Luta de Hamilton pelo título colapsa após seis corridas negras

A candidatura de Lewis Hamilton ao título mundial deteriorou-se drasticamente desde Silverstone, transformando uma desvantagem de 32 pontos para Kimi Antonelli num abismo de 101 pontos em apenas seis corridas.
De desvantagem controlável a crise pelo título
Hamilton estava a 32 pontos do piloto da Mercedes após o Grande Prémio da Grã-Bretanha, onde terminou em terceiro, atrás de Charles Leclerc e George Russell. A diferença aumentou depois para 45 pontos na Bélgica, 50 na Hungria, 59 nos Países Baixos e 76 em Itália.
O golpe decisivo surgiu em Madrid. Hamilton abandonou após apenas sete voltas, quando o seu Ferrari SF-26 sofreu um problema de travões.
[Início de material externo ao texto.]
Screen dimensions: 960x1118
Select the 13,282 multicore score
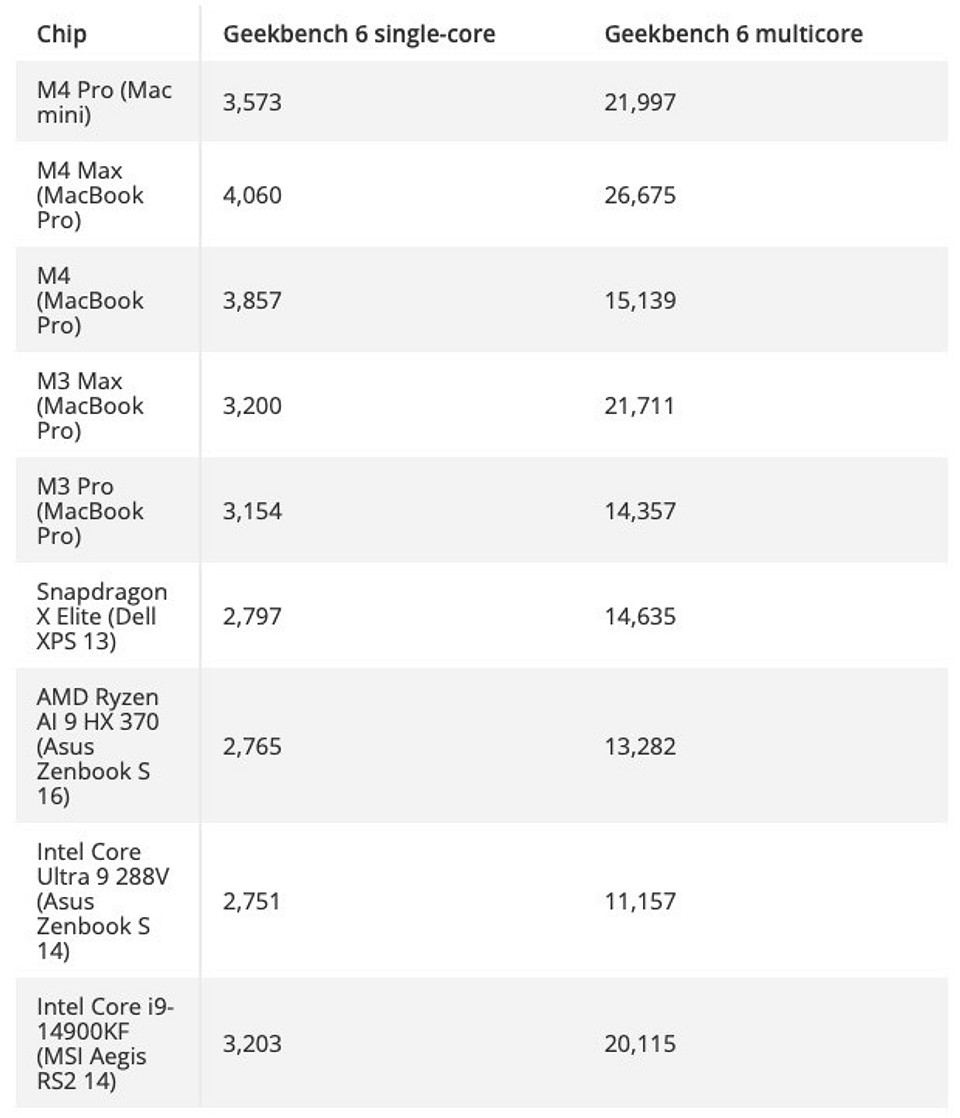[640, 746]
O pedal começou a ceder e a ficar longo sob travagem, forçando-o a roçar no muro antes de perder totalmente a capacidade de imobilizar o carro. A Scuderia iniciou, entretanto, um inquérito formal à avaria, embora o chefe de equipa Fred Vasseur tenha afirmado que a causa exata ainda não estava esclarecida. A investigação à falha de travões de Lewis Hamilton sublinha a gravidade do mais recente revés.
A fiabilidade, no entanto, explica apenas uma parte desta quebra. Antonelli tem sido mais rápido e mais consistente, vencendo na Bélgica, em Itália e em Espanha. Hamilton tem sentido dificuldades para acompanhar o ritmo puro da Mercedes e, em determinados momentos, também não tem conseguido rivalizar com o seu colega de equipa na Ferrari.
Leclerc torna-se a referência da Ferrari

O desenvolvimento mais desconfortável para Hamilton tem sido a crescente autoridade de Charles Leclerc no seio da Ferrari. Leclerc venceu em Silverstone, numa dobradinha com o primeiro e terceiro lugares da equipa italiana, e terminou à frente de Hamilton na Bélgica, Hungria e Espanha, onde recuperou até ao quarto posto após o abandono do britânico.
A evolução de Leclerc surgiu na sequência de uma alteração de afinações antes do GP da Grã-Bretanha, altura em que adotou uma abordagem mais próxima da configuração de travagem de Hamilton para mitigar a instabilidade a alta velocidade. As atualizações introduzidas pela Ferrari por essa altura também melhoraram o equilíbrio aerodinâmico e a eficiência em linha reta, ganhos que o monegasco pareceu rentabilizar com maior consistência ao longo dos stints longos.
Hamilton, por seu turno, tem vindo a descrever sucessivamente um monolugar imprevisível. Após Zandvoort, revelou ter perdido a confiança no equilíbrio quer na qualificação quer na corrida, com a traseira constantemente a escapar-se. Mesmo após o expressivo pacote de evolução da Ferrari em Barcelona — que incluiu uma nova asa dianteira, bico, monolaterais, fundo e difusor —, o piloto sugeriu que a Scuderia continuava a uma distância considerável da McLaren e da Mercedes.
A Ferrari continuará a desenvolver o SF-26, com Vasseur a sublinhar que grande parte do trabalho mecânico e aerodinâmico atual transitará para o carro de 2027. Isso poderá salvaguardar o programa a longo prazo, mas não resolve o problema imediato de Hamilton na luta pelo campeonato.
Hamilton já admitiu que a matemática se tornou implacável, apelidando este fosso como a maior desvantagem que alguma vez enfrentou. Restando sensivelmente oito rondas após Madrid, o seu objetivo mais realista passa agora por focar-se em extrair o rendimento máximo da sua própria pilotagem.